> [ASSIGNMENT] Continue the figure captions on brain and cognitive differences between the S_longAG and S_shortAG cohorts, starting right after their last sentence.

> [DOCUMENT EXCERPT]
Differences in functional network segregation between the two cohorts. Significant differences between the two cohorts for each functional network in the Gordon and Ji parcellation scheme. The shaded blue line indicates the p value of 0.05. The solid red line indicates the p value of the LME model comparing network segregation between the S_longAG and S_shortAG.

Figure 2.

Differences in cortical thickness between the two cohorts. Vertex-wise significant differences in cortical thickness between the two cohorts after adjusting by age, gender, education years, BMI, and APOE genotype. Statistical results are summarized in Table 2.

Figure 3.

Differences in intracortical myelin content between the two cohorts. Vertex-wise significant differences in intracortical myelin content derived from the T1w/T2w ratio between the two cohorts after adjusting by age, gender, education years, BMI, and APOE genotype. Statistical results are summarized in Table 2.

Figure 4.

Influence of APOE genotype and HOMA-IR on PI Performance across different subtasks. (A) Scatterplots depicting the relationship between HOMA-IR in the S_longAG (N = 53) and drop errors across different subtasks. Significant associations were observed when combining subtasks, but not individually. (B) Scatterplots showing the relationship between HOMA-IR in the S_shortAG (N = 49) and drop errors across different subtasks. No significant associations were found either when subtasks were combined or individually. The shaded area around the regression slopes in (A) and (B) represents the 95% confidence interval. (C) Performance of S_longAG participants (which is inversely related to drop error) was notably enhanced in APOE ɛ4 carriers when supportive spatial cues were available, i.e. in the LPI subtask. (D) Performance of S_shortAG participants showed no significant impact of APOE genotype in either the PPI or LPI subtask.

> [SOURCE INFORMATION]
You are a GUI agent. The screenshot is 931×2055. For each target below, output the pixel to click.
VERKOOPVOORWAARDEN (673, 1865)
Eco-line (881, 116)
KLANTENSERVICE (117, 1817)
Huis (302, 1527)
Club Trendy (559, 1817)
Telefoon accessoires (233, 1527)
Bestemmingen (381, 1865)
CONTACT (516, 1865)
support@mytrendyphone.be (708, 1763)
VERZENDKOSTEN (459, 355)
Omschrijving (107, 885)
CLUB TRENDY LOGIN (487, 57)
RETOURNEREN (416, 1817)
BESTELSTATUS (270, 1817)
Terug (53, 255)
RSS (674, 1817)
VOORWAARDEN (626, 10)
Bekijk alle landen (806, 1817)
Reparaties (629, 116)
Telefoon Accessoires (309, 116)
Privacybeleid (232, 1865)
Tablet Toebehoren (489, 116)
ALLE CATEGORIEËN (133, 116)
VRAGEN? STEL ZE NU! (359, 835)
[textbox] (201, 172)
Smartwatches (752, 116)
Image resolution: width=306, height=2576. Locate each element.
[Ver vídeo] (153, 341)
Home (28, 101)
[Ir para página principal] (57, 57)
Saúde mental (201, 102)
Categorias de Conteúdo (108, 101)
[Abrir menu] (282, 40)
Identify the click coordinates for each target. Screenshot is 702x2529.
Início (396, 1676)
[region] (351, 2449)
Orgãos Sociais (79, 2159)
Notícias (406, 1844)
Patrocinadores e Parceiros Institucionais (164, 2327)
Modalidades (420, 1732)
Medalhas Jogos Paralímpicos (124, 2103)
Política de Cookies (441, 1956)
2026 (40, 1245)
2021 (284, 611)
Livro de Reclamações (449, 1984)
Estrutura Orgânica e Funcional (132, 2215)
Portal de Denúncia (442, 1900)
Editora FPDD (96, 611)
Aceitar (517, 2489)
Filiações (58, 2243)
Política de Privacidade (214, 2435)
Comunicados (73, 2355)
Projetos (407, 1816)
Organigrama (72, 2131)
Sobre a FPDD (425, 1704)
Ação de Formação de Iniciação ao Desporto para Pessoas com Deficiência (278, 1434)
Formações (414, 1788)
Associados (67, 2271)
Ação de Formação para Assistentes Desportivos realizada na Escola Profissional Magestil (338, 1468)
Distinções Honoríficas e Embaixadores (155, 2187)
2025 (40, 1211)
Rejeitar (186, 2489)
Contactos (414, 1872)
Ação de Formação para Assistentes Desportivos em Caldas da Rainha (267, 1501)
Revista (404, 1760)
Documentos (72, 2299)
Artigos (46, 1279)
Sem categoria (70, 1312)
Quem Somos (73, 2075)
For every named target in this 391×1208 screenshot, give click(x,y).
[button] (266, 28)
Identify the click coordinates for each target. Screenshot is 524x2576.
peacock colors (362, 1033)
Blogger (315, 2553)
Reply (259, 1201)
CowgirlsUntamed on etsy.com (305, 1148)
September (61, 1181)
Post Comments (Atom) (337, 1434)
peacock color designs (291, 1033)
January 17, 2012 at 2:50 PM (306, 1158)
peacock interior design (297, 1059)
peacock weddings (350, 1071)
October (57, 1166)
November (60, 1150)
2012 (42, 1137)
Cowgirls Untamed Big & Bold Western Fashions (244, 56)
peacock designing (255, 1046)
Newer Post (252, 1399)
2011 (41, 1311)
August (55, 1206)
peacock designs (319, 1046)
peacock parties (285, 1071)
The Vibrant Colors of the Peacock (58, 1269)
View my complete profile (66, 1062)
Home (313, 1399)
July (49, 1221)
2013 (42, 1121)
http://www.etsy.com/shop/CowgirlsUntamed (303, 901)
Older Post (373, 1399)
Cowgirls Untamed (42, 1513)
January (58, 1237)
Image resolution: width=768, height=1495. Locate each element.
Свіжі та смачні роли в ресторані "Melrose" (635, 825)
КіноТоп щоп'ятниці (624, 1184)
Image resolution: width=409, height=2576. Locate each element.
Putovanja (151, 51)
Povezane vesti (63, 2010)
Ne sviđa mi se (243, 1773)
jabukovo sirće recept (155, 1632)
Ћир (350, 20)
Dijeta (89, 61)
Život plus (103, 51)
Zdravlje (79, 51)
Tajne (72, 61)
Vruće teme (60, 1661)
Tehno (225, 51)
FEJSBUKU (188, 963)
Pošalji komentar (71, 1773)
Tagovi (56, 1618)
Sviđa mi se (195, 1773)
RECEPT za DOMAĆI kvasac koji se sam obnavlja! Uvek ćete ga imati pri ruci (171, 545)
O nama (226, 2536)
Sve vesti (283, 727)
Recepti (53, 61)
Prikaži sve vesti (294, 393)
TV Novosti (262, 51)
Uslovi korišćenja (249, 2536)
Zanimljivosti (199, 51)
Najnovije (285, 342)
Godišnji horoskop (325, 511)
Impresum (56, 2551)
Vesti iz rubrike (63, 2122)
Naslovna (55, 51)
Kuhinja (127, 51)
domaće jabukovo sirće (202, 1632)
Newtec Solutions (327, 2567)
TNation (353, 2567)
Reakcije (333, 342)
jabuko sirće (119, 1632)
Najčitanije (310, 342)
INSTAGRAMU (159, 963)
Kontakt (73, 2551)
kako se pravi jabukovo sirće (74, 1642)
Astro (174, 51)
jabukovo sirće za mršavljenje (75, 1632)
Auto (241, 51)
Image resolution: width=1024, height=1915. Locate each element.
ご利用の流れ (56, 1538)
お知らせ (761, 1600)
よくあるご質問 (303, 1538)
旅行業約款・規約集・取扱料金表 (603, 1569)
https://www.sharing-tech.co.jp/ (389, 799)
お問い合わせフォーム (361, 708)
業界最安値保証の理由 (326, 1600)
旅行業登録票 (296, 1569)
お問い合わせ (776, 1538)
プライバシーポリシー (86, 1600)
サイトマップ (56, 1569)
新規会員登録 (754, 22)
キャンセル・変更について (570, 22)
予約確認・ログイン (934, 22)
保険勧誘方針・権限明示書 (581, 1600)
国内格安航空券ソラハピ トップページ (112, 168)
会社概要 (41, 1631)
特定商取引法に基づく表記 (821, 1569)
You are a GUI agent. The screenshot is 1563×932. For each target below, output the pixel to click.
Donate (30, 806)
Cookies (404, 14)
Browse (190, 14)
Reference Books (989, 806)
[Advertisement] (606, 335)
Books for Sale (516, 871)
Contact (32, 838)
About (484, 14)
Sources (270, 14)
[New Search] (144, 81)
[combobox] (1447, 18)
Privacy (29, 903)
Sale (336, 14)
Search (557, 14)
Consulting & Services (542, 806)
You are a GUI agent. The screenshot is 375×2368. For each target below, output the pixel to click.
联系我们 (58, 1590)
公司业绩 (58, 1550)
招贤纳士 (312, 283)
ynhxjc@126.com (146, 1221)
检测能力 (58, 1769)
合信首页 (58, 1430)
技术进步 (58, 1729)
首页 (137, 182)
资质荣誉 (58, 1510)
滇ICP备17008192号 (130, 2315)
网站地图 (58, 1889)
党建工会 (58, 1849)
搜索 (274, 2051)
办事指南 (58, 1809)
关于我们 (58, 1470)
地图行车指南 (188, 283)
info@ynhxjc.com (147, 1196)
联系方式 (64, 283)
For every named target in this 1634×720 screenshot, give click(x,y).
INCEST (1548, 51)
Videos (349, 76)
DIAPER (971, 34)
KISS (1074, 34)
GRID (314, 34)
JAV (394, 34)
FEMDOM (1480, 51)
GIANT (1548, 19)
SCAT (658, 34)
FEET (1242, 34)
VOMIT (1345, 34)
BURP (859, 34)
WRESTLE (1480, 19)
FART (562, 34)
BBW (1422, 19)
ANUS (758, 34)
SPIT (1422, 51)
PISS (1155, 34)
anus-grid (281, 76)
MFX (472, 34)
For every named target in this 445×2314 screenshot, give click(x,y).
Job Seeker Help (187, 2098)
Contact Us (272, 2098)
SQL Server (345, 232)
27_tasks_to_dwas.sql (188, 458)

> [EXERCISE ANSWER]
Figure 5.

Association between network segregation and PI as influenced by HOMA-IR. (A) Scatterplots depicting the relationship between sensorimotor network segregation in the Gordon parcellation scheme and drop error among individuals of the S_longAG (N = 53) with varying HOMA-IR levels. (B) Similar analysis as in (A) but for the sensorimotor network in the Ji parcellation scheme. (C) Similar analysis as in (A) but for the associative network in the Gordon parcellation scheme. The shaded area around the regression slopes represents the 95% confidence interval. Note that in all cases, the relationship was significant for individuals with higher HOMA-IR values.

Figure 6.

Association between sensorimotor network segregation and PI across the two cohorts. (A) Scatterplots illustrating the relationship between sensorimotor network segregation in the Gordon parcellation scheme and drop error in S_longAG for APOE ε4 carriers (n = 15) and non-carriers (n = 38). (B) Similar analysis as in (A) but for S_shortAG (ε4 carriers = 22; non-carriers = 27). The shaded area around the regression slope represents the 95% confidence interval. Note that the relationship was significant only for ε4 carriers.

Figure 7.

Impact of APOE genotype and HOMA-IR on cortical thickness. (A) Differences in cortical thickness between APOE ɛ4 carriers (ɛ4⁺) and non-carriers (ɛ4^-). Regions in red indicate cortical thinning and regions in blue cortical thickening in APOE ɛ4 carriers compared to noncarriers. (B) Association between cortical thickness and HOMA-IR. Regions in red indicate a positive association, while regions in blue indicate a negative association. Statistical results are summarized in Table 9.

Figure 8.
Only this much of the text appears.